§ About this task: Find the line that contains "Given: Click the"; then retype it and each line after it, exactly, through the final line of the data below.

§ Data for this task:
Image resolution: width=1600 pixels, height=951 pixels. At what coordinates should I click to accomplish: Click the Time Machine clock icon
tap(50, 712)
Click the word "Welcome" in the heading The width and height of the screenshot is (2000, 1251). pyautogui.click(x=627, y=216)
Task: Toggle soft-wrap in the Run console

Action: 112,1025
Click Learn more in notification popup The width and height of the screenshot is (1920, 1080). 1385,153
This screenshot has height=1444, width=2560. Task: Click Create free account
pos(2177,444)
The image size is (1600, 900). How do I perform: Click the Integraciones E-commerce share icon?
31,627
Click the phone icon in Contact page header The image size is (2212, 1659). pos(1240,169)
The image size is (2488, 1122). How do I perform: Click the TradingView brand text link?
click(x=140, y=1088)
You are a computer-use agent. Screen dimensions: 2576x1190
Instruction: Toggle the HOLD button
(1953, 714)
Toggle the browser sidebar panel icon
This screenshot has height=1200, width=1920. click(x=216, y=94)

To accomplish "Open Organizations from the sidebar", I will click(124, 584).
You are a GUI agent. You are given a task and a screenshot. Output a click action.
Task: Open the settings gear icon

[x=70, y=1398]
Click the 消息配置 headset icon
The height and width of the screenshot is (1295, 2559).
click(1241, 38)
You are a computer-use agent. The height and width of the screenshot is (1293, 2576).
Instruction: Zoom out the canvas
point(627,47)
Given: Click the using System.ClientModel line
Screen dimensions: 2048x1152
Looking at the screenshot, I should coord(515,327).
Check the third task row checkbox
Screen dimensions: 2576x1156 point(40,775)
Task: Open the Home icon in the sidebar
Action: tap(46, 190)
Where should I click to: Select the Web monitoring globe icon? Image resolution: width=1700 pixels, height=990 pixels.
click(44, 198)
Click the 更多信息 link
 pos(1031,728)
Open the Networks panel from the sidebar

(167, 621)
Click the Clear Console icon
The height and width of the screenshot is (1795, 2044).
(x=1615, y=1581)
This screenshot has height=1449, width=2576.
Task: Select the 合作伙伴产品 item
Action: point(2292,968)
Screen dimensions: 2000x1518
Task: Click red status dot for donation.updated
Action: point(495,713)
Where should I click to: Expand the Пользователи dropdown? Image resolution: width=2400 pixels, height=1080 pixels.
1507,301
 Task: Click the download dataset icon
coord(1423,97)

§ Exercise solution:
Given: Click the using System.ClientModel line
Screen dimensions: 2048x1152
Looking at the screenshot, I should coord(515,327).
Check the third task row checkbox
Screen dimensions: 2576x1156 point(40,775)
Task: Open the Home icon in the sidebar
Action: tap(46, 190)
Where should I click to: Select the Web monitoring globe icon? Image resolution: width=1700 pixels, height=990 pixels.
click(44, 198)
Click the 更多信息 link
 pos(1031,728)
Open the Networks panel from the sidebar

(167, 621)
Click the Clear Console icon
The height and width of the screenshot is (1795, 2044).
(x=1615, y=1581)
This screenshot has height=1449, width=2576.
Task: Select the 合作伙伴产品 item
Action: point(2292,968)
Screen dimensions: 2000x1518
Task: Click red status dot for donation.updated
Action: point(495,713)
Where should I click to: Expand the Пользователи dropdown? Image resolution: width=2400 pixels, height=1080 pixels.
1507,301
 Task: Click the download dataset icon
coord(1423,97)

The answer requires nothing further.